The first case for oil dropping into the $20s is the direction in which some smart money is betting. According to William Watts, writing at MarketWatch about oil expert Stephen Schork:
Here’s where it gets interesting: Open interest on $30 puts on the March futures contract CLH5, -2.61% rose to 2,127 from 34, while $30 puts on the June contract CLM5, -2.31% rose from 35 to 51,252. In addition, there has even been some light trading in June $20 puts, with open interest at 176 as of Friday’s close.
The beliefs behind the trades are likely based on the same reasons for the recent collapse of oil prices. Supply is plentiful. The economies (and almost certainly the demand) of Japan and Europe have stalled again. The Saudis show no sign of blinking in a supply war against U.S. frackers.
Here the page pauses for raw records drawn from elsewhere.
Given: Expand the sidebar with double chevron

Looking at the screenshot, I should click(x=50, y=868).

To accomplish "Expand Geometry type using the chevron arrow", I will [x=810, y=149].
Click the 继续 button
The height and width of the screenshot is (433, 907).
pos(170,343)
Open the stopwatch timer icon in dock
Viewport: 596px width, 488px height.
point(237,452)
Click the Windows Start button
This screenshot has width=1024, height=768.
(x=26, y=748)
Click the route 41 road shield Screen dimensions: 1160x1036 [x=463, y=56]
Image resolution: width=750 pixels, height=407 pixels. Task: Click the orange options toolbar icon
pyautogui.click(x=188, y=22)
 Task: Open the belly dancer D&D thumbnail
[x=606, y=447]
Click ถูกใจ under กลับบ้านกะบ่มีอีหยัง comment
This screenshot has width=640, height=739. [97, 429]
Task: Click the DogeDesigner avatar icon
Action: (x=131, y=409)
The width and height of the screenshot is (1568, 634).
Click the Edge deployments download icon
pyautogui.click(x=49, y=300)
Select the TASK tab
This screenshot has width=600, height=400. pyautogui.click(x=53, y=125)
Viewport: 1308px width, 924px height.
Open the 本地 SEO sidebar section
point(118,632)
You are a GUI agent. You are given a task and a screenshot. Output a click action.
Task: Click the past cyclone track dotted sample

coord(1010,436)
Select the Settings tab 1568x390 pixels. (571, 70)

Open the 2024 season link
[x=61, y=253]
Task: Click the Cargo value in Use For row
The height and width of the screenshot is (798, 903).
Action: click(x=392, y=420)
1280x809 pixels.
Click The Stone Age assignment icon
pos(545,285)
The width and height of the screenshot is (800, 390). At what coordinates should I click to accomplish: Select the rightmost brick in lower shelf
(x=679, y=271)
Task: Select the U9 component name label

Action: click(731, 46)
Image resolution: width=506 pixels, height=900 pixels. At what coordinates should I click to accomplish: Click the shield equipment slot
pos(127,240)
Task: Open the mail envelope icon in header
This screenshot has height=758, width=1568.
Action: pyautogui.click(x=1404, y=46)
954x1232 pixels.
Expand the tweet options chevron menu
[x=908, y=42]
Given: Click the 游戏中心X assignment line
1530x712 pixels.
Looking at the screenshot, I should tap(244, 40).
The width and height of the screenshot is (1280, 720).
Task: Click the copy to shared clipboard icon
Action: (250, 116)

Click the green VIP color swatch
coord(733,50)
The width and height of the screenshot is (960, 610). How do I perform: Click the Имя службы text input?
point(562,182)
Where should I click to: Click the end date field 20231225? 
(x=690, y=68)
Oil-rich countries, including Russia and Venezuela, continue to produce and ship oil because they need the money. Even if producers in these countries (and the governments) are losing money, better to have some flow of revenue than no revenue at all.
Another critical theory about future oil prices is that the largest oil companies will not drop production sharply. They need to support production infrastructures that have cost tens of billions of dollars to establish. However, while these companies have the balance sheets to keep pumping, those same balance sheets allow them to idle some wells, taking them out of production. So, the big oil theory has only modest support as a means to pressure oil prices lower.
It will not take much in terms of news about sharp increases in supply from major producers, or evidence of sharply sliding demand, to almost certainly push oil prices closer to $40. Some smart money believes the price will go much lower. Smart money that bet on the recent sell-off did very well.